- _The exercise_:
Reproduce word for word only the lines of the items below from the line with "Viewport: 1420px width, 799px height." to the line with "pyautogui.click(x=221, y=106)", both included. Leave the pictures out.

- _Data lines_:
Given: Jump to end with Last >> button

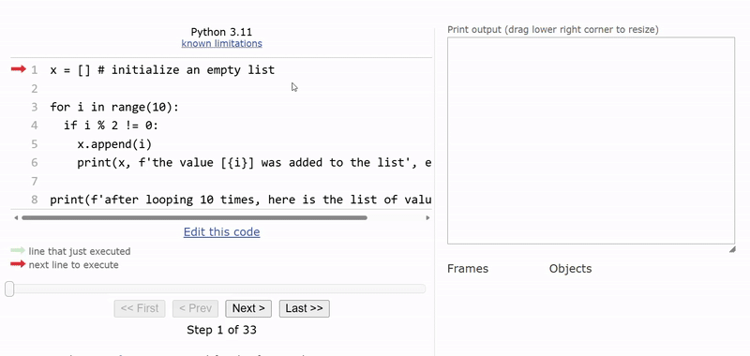Looking at the screenshot, I should (304, 309).
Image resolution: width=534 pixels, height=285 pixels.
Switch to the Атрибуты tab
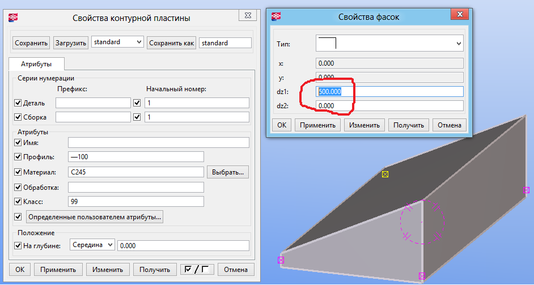37,65
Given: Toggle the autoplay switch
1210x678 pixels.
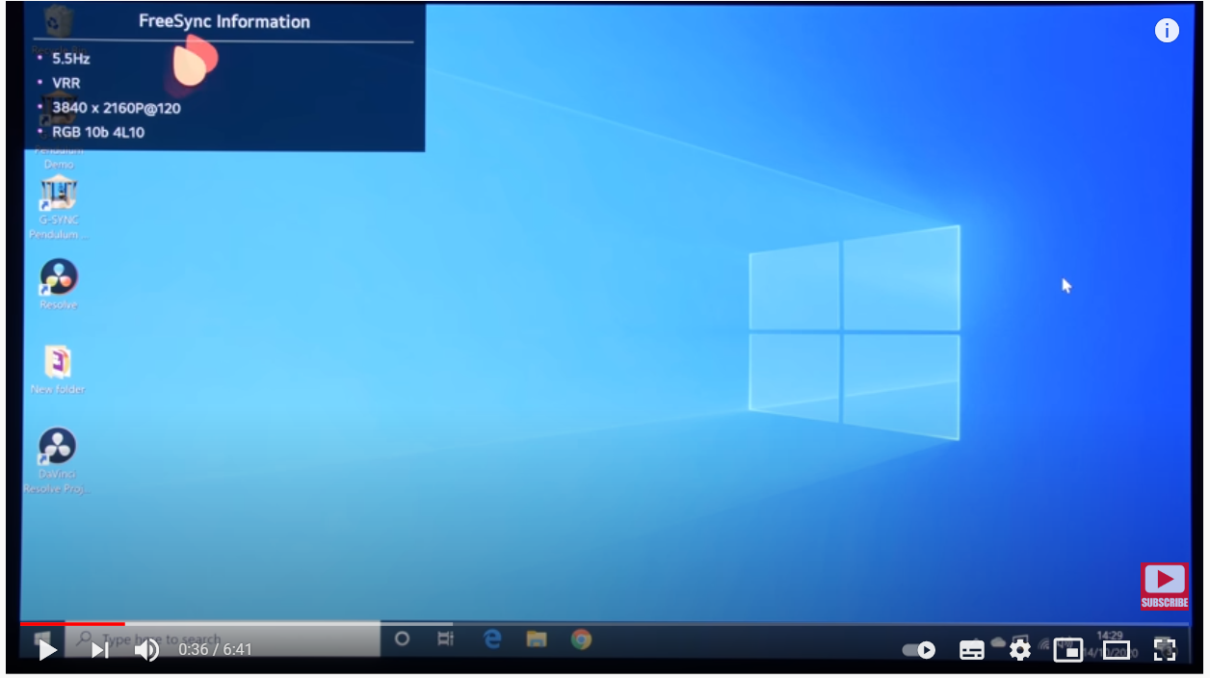Looking at the screenshot, I should (x=918, y=650).
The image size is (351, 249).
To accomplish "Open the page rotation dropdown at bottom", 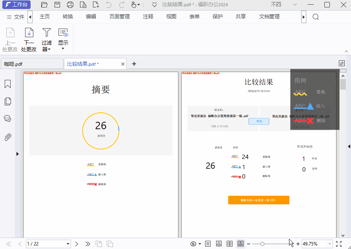I will (x=200, y=244).
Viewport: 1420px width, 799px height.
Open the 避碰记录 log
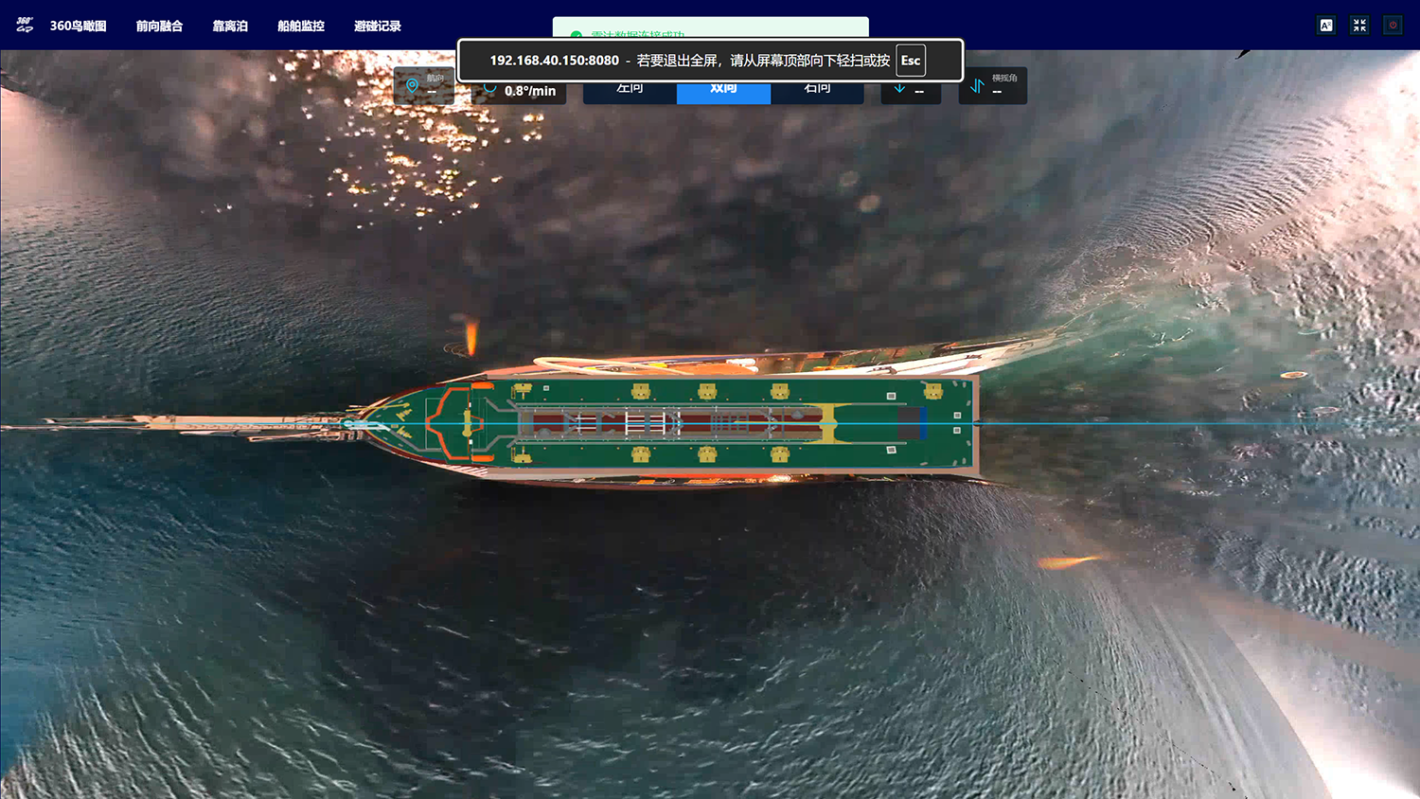tap(378, 27)
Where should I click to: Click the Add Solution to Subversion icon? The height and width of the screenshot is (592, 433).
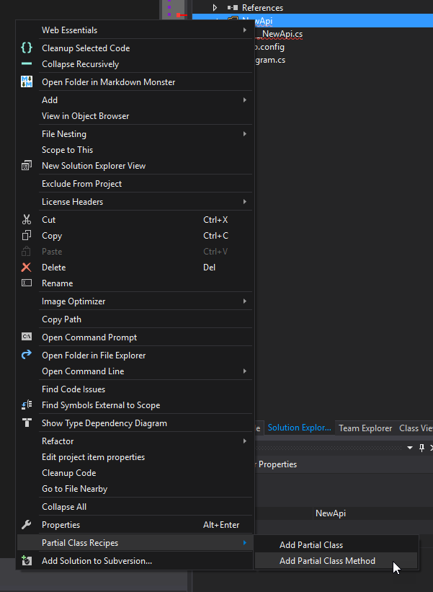coord(27,560)
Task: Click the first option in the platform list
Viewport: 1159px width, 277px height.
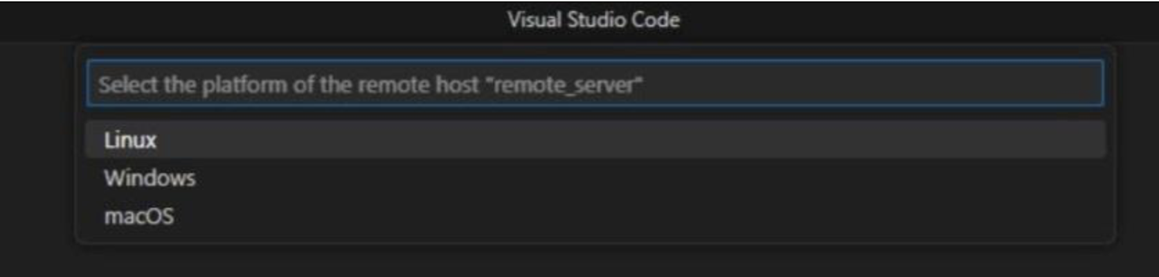Action: tap(131, 141)
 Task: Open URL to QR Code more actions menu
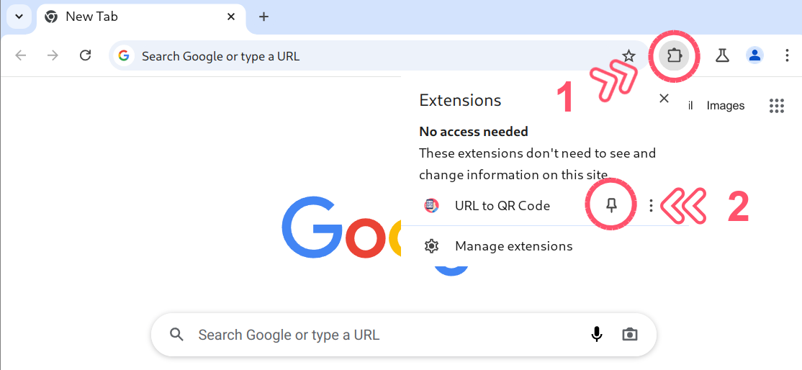point(651,206)
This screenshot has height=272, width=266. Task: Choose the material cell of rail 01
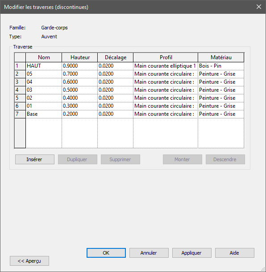pyautogui.click(x=221, y=106)
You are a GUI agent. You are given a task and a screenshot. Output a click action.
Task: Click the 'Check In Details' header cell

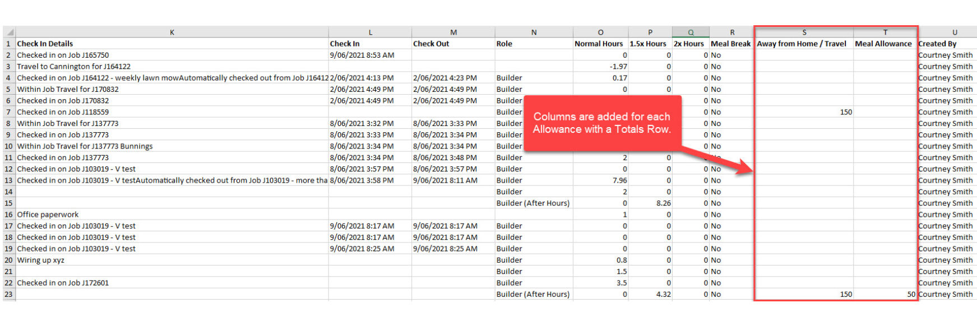pyautogui.click(x=45, y=44)
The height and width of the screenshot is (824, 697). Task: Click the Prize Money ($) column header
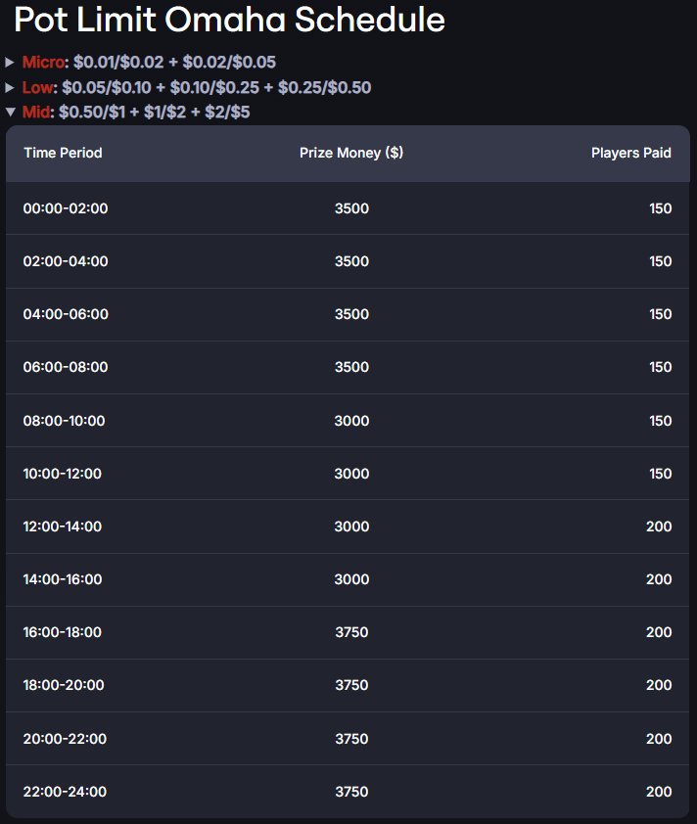351,153
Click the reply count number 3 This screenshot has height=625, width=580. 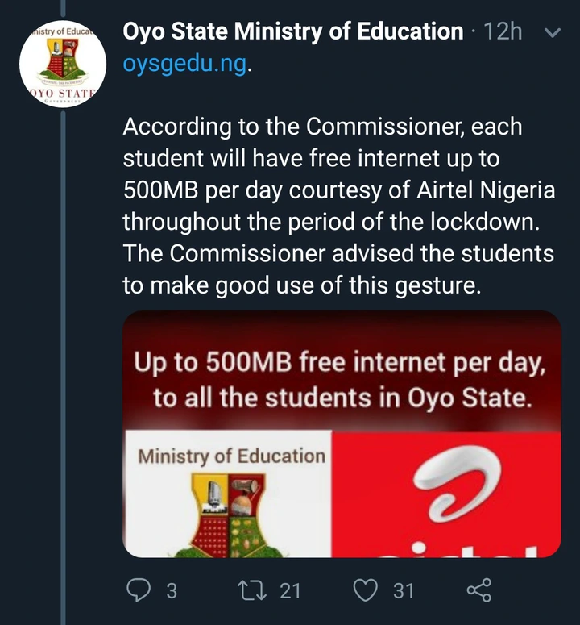(x=172, y=590)
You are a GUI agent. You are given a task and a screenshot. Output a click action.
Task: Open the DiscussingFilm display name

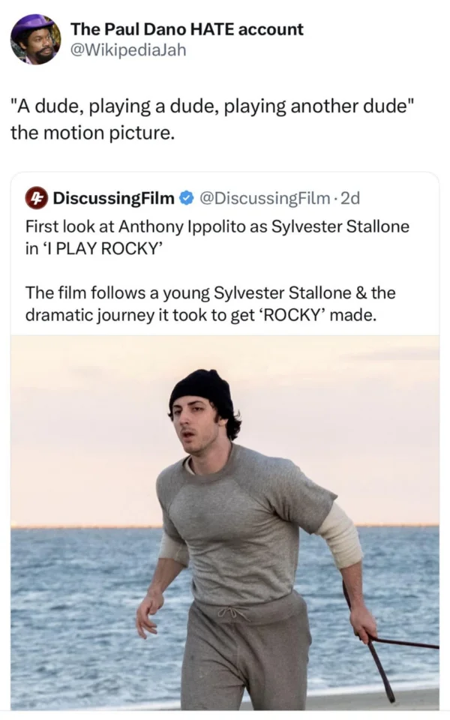click(x=113, y=199)
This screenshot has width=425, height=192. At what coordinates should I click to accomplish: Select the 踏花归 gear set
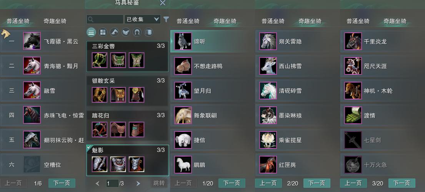point(128,126)
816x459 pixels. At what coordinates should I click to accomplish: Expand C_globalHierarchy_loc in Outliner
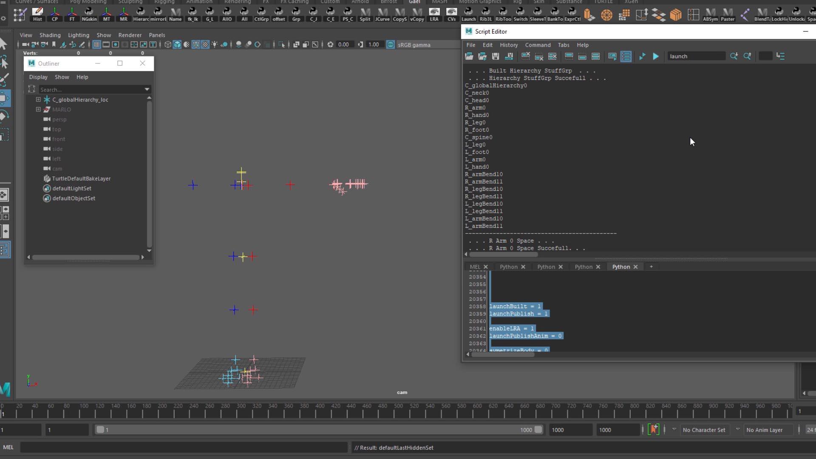click(x=38, y=99)
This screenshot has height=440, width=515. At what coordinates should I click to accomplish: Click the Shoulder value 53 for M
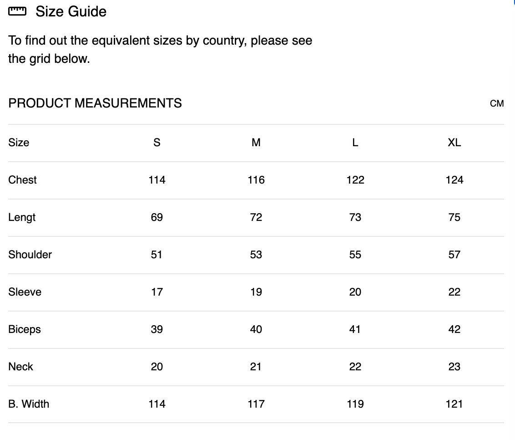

- _Answer to this task_:
Viewport: 1420px width, 799px height.
Open the 避碰记录 log
tap(378, 27)
Where should I click to: Click the Add Solution to Subversion icon? The height and width of the screenshot is (592, 433).
coord(27,560)
Task: Click the first option in the platform list
Viewport: 1159px width, 277px height.
Action: tap(131, 141)
 Task: Open URL to QR Code more actions menu
point(651,206)
This screenshot has height=272, width=266. Task: Choose the material cell of rail 01
pyautogui.click(x=221, y=106)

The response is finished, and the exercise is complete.